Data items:
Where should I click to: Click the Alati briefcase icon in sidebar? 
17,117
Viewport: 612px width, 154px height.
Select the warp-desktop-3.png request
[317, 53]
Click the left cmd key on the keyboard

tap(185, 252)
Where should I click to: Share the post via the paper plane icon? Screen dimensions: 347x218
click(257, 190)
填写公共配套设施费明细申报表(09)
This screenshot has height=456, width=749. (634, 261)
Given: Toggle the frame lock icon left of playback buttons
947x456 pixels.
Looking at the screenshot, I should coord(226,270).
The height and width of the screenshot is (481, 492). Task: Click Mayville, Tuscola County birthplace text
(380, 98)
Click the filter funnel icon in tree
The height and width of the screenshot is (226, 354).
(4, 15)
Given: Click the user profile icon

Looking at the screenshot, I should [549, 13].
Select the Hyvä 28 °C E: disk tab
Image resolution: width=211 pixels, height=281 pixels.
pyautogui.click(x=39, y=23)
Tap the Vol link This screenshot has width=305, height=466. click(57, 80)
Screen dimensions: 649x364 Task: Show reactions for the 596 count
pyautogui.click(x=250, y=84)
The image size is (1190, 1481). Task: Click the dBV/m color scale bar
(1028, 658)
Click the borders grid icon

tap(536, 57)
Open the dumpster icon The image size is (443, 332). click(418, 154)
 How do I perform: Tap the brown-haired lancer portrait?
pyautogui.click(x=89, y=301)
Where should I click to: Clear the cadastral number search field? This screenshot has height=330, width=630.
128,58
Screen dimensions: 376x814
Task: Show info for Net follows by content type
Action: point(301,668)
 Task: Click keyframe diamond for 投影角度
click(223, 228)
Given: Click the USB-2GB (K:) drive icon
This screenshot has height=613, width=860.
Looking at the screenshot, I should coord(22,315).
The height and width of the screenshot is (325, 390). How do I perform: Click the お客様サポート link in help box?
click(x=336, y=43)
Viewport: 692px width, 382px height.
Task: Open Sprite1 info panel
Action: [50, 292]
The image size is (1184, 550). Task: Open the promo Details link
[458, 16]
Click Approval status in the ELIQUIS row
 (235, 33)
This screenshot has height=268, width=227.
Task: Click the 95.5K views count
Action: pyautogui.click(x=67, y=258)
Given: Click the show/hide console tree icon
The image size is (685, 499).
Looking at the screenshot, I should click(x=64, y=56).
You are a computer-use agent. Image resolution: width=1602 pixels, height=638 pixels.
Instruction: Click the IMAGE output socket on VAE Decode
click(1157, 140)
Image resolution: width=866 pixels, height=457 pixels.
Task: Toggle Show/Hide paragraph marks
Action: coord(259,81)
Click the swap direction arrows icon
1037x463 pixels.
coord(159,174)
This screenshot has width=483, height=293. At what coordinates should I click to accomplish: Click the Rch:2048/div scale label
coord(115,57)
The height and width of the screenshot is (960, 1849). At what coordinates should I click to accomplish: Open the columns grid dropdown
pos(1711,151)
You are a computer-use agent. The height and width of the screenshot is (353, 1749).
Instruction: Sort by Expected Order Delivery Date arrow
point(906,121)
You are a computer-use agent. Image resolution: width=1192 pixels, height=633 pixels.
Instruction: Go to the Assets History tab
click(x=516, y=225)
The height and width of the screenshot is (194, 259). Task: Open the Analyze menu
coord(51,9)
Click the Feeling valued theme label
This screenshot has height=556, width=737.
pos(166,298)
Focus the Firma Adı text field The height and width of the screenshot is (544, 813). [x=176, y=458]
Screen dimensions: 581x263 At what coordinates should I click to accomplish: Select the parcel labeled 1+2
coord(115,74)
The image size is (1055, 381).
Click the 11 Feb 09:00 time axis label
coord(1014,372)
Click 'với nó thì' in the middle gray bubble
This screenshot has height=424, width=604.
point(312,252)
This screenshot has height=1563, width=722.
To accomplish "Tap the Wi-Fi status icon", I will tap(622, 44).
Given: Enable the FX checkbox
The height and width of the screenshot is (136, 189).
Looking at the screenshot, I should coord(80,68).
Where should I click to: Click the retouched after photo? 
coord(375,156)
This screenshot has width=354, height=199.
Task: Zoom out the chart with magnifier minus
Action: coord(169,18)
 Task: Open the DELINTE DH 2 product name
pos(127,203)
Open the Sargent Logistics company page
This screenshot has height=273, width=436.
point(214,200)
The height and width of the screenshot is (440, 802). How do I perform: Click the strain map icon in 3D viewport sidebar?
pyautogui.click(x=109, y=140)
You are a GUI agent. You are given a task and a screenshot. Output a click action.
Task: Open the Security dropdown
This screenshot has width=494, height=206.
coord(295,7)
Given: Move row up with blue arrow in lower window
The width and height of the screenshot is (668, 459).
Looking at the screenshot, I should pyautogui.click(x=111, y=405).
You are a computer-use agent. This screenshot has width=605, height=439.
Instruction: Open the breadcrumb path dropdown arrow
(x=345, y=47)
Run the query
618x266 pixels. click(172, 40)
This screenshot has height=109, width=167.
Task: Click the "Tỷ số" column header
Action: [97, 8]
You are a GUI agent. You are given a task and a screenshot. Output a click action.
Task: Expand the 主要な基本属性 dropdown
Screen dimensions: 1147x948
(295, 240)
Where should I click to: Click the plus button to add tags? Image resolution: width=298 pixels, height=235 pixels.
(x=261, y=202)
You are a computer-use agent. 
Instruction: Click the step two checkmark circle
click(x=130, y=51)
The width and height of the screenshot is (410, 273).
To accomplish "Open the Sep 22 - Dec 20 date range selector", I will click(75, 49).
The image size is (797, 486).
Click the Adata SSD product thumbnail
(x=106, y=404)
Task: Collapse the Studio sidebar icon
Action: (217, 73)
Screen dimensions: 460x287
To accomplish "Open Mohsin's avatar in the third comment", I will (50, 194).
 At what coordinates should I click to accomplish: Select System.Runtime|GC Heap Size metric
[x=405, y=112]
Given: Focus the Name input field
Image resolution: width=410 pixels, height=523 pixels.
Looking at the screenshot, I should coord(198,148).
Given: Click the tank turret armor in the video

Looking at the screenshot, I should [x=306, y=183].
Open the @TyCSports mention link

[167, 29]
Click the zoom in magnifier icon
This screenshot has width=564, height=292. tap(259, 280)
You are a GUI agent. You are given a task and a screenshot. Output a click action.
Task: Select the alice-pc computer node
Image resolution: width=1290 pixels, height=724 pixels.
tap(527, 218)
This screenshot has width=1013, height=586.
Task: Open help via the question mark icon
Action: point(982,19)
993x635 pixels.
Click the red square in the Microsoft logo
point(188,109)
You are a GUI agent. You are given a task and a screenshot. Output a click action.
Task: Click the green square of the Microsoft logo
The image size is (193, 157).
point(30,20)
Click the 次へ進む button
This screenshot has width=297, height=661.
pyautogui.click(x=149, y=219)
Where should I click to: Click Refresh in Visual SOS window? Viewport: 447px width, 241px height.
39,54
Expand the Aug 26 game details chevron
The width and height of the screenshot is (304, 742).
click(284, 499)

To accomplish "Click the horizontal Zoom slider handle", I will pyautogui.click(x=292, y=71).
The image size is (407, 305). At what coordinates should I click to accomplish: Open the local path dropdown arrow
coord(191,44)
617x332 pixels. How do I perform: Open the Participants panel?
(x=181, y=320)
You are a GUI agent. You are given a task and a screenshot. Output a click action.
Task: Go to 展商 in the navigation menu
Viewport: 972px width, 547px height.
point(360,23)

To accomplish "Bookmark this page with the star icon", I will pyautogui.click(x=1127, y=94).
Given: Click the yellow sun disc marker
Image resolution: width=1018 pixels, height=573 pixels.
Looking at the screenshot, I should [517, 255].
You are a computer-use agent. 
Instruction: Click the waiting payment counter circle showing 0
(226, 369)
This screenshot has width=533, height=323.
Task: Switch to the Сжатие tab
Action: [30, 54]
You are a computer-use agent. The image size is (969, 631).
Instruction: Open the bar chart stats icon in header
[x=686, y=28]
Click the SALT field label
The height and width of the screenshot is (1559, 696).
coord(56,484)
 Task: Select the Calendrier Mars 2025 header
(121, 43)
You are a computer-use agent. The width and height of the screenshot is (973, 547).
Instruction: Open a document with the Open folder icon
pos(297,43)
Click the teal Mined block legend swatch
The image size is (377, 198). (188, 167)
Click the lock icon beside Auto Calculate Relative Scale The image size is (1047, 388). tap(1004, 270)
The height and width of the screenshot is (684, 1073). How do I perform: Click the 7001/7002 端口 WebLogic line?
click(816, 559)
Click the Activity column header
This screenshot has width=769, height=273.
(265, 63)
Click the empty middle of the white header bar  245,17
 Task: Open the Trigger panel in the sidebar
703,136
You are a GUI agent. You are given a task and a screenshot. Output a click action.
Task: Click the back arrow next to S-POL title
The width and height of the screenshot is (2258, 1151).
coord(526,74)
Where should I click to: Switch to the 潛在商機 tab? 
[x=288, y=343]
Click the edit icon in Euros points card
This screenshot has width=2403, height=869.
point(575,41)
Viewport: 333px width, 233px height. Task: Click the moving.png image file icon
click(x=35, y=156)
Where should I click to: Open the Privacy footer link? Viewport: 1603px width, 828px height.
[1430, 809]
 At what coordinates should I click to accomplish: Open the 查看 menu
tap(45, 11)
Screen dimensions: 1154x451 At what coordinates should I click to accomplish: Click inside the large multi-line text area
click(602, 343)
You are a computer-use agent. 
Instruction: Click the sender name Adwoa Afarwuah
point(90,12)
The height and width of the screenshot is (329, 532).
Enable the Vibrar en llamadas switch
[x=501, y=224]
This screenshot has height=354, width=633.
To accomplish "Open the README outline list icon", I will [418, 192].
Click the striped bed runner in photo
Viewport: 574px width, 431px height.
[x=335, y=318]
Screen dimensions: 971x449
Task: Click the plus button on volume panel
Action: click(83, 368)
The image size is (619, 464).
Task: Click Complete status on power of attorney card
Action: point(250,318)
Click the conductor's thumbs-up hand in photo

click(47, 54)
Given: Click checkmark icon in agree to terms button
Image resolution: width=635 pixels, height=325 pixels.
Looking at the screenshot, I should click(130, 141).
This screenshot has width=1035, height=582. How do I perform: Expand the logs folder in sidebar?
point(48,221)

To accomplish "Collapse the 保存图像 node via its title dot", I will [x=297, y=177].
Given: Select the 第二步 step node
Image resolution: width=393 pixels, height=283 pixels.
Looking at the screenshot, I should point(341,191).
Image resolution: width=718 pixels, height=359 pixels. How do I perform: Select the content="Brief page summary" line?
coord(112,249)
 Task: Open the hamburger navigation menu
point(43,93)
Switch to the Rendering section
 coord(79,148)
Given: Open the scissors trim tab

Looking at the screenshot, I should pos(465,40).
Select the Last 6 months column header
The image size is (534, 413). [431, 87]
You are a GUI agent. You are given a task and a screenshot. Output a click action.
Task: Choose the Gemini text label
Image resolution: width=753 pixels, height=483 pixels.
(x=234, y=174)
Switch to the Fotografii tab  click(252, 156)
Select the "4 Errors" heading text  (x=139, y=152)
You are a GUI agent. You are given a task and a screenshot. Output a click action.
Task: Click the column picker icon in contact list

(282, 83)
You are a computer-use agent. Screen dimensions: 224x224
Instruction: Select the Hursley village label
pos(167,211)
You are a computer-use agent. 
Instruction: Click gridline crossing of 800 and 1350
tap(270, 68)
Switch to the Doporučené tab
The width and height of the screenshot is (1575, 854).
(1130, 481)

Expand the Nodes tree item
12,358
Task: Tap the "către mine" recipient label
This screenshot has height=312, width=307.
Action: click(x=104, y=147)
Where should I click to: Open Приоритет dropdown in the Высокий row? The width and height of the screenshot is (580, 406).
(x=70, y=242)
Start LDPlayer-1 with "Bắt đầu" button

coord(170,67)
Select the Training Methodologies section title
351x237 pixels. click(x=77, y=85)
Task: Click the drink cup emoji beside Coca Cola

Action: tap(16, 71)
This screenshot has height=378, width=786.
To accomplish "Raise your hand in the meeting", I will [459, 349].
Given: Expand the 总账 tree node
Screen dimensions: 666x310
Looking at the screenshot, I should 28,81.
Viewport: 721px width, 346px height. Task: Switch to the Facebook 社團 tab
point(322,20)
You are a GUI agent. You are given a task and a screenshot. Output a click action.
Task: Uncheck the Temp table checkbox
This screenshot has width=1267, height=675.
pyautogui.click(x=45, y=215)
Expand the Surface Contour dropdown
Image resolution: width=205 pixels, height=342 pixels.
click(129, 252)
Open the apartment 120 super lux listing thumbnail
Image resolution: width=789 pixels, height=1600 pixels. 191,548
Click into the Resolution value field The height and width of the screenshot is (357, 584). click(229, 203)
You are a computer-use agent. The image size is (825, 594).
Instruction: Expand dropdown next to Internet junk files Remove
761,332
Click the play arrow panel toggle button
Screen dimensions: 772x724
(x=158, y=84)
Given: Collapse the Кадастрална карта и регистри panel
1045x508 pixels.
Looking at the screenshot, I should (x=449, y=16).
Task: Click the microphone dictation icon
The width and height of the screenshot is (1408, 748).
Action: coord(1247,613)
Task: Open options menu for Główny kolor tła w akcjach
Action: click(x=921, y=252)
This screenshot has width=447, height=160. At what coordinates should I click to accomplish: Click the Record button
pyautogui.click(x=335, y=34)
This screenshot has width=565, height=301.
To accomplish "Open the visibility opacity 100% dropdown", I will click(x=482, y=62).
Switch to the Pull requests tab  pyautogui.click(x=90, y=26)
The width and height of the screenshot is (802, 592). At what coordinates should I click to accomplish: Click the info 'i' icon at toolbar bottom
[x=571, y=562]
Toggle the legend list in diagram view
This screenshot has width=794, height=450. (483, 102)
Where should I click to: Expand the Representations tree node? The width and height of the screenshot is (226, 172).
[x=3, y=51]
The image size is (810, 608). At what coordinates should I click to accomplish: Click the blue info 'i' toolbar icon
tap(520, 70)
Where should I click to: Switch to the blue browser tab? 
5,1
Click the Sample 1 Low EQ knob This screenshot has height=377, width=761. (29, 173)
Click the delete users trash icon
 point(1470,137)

# [Exercise instructions]
Take the lines above from the one containing "Given: Move row" to the one containing "Task: Select the alice-pc computer node" and retype them exactly, both ends included, with nothing added.

# [Reply to the exercise]
Given: Move row up with blue arrow in lower window
The width and height of the screenshot is (668, 459).
Looking at the screenshot, I should pyautogui.click(x=111, y=405).
You are a computer-use agent. This screenshot has width=605, height=439.
Instruction: Open the breadcrumb path dropdown arrow
(x=345, y=47)
Run the query
618x266 pixels. click(172, 40)
This screenshot has height=109, width=167.
Task: Click the "Tỷ số" column header
Action: [97, 8]
You are a GUI agent. You are given a task and a screenshot. Output a click action.
Task: Expand the 主要な基本属性 dropdown
Screen dimensions: 1147x948
(295, 240)
Where should I click to: Click the plus button to add tags? Image resolution: width=298 pixels, height=235 pixels.
(x=261, y=202)
You are a computer-use agent. 
Instruction: Click the step two checkmark circle
click(x=130, y=51)
The width and height of the screenshot is (410, 273).
To accomplish "Open the Sep 22 - Dec 20 date range selector", I will click(75, 49).
The image size is (797, 486).
Click the Adata SSD product thumbnail
(x=106, y=404)
Task: Collapse the Studio sidebar icon
Action: (217, 73)
Screen dimensions: 460x287
To accomplish "Open Mohsin's avatar in the third comment", I will (50, 194).
 At what coordinates should I click to accomplish: Select System.Runtime|GC Heap Size metric
[x=405, y=112]
Given: Focus the Name input field
Image resolution: width=410 pixels, height=523 pixels.
Looking at the screenshot, I should coord(198,148).
Given: Click the tank turret armor in the video

Looking at the screenshot, I should [x=306, y=183].
Open the @TyCSports mention link

[167, 29]
Click the zoom in magnifier icon
This screenshot has width=564, height=292. tap(259, 280)
You are a GUI agent. You are given a task and a screenshot. Output a click action.
Task: Select the alice-pc computer node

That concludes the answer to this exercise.